Lefebvre and her faculty take great pride that as the college, now 48 years old, continues to evolve, its symbols and traditions are growing as well. “Traditions and rituals play a large role in establishing a sense of community, a sense of family, and we love knowing we’re helping to create a rich reservoir of memories,” she says.
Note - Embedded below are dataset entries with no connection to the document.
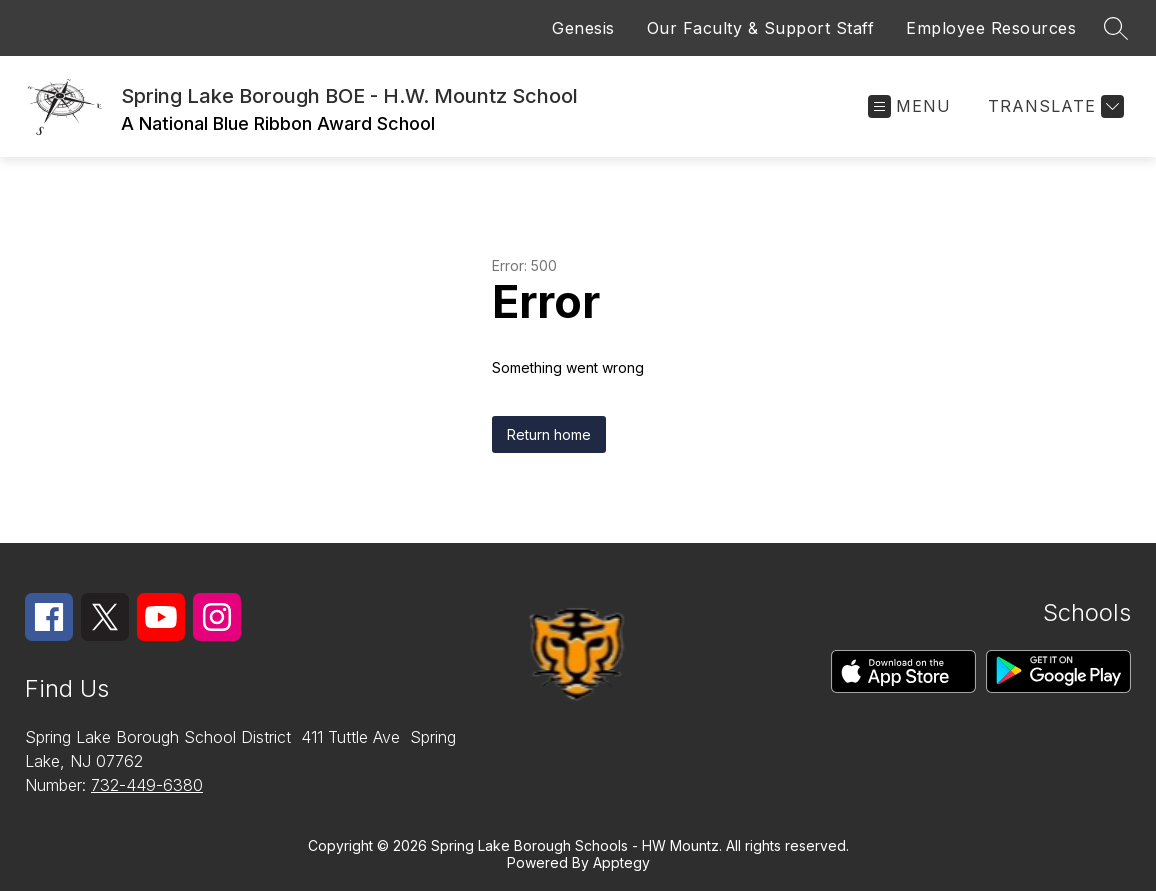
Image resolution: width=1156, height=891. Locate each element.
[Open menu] (909, 106)
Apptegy (621, 862)
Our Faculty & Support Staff (761, 28)
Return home (549, 434)
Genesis (583, 28)
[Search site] (1116, 28)
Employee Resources (991, 28)
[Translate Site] (1053, 106)
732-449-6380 (147, 785)
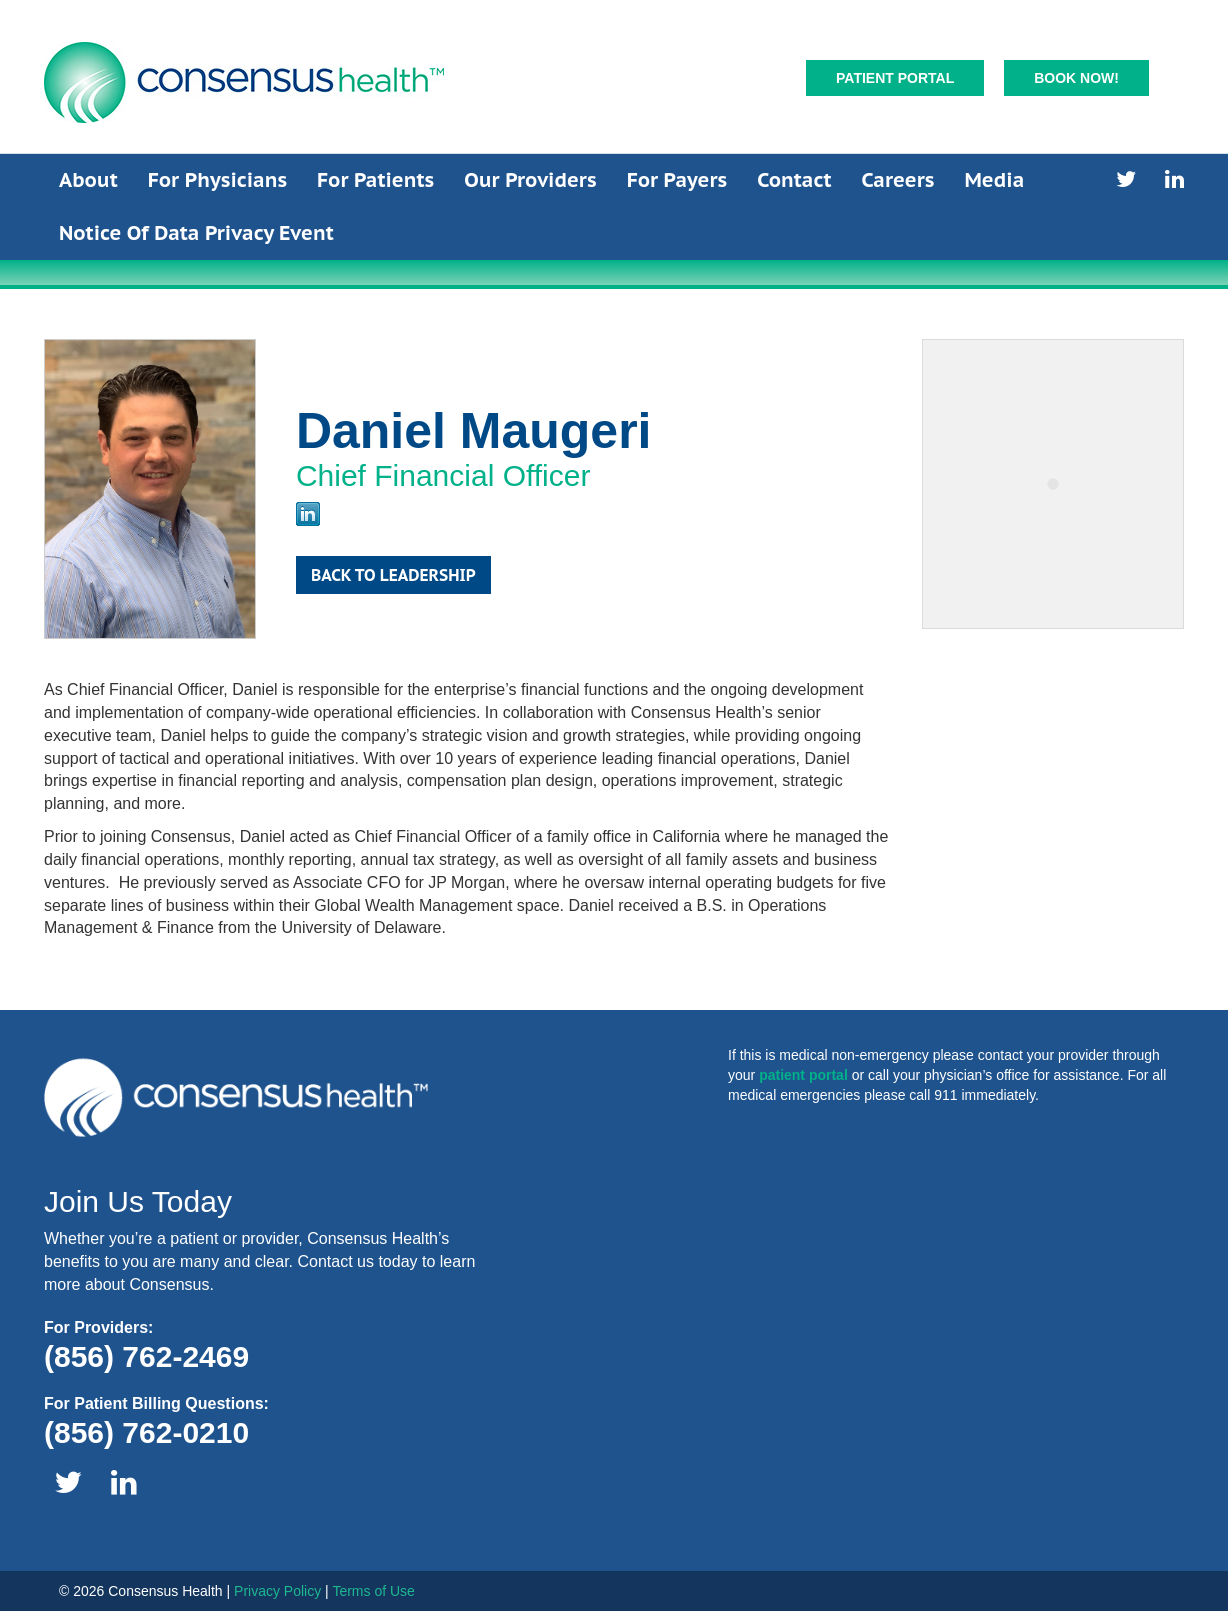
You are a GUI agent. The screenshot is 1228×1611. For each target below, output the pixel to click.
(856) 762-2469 (146, 1356)
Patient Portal (895, 78)
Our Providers (530, 180)
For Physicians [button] (217, 180)
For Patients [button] (375, 180)
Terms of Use (373, 1591)
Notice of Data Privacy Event (196, 233)
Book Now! (1076, 78)
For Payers (677, 180)
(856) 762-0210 (146, 1432)
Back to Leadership (393, 575)
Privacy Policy (277, 1591)
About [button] (88, 180)
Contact (794, 180)
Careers (897, 180)
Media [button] (995, 180)
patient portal (803, 1075)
TRADITIONS CREATE COMMUNITY 

The new class ring joins other traditions and rituals that bring the DCG family together and create community and continuity throughout the college’s history. We showcase a few of them on these pages.

Family Day
This is a university-wide fall event, “but we put our own spin on it,” Carole Hanes says. Events for family members of first-year students include tours, presentations and hands-on experiences in the dental simulation lab. “This takes place during our new students’ first semester, so the visit enables family members to visualize their child in our dental environment,” Hanes says.

Impressions Program
The DCG chapter of the Student National Dental Association hosts this event for prospective students interested in a dental career. Select high school students and college undergraduates spend a Saturday participating in mock interviews, tours and hands-on simulation. “It’s a nice opportunity for people who think they might be interested in dentistry to see what it’s really like,” Carole Hanes says. “It’s a huge help to them and also presents a great recruiting opportunity for us. We’re always on the lookout for the best and brightest.”

White Coat Ceremony
This summer ceremony for rising second-year students celebrates their role as patient-care providers with the provision of their first white coat. “It’s a symbol of their entrance into the profession,” says Hanes. “Families attend and share in the milestone, and the students recite and sign a copy of a dental pledge that they write themselves. Then, they’ll repeat this pledge at graduation three years later. This ceremony is all about professionalism and ethical behavior.”

Hooding Ceremony
This event, honoring graduating seniors, generally takes place on the same day as the university-wide commencement ceremony. “It’s a welcome-to-the-profession ceremony and really, really special,” Carole Hanes says. During the ceremony, the students are led in by a faculty member they have chosen to receive the Judson C. Hickey Award, named in honor of the DCG founding dean. The award honors the faculty member senior students deem has been the most influential during their education.

Talent Show
Members of the DCG community bring their inner hams to the stage in the winter to display their skills in areas including music, dance and comedy. “It’s a great time for our students, faculty and staff,” Hanes says. “We’ve had guitarists, pianists, singers, stand-up comedians – just a remarkable demonstration of the immense talent within our community. It’s such a fun evening.”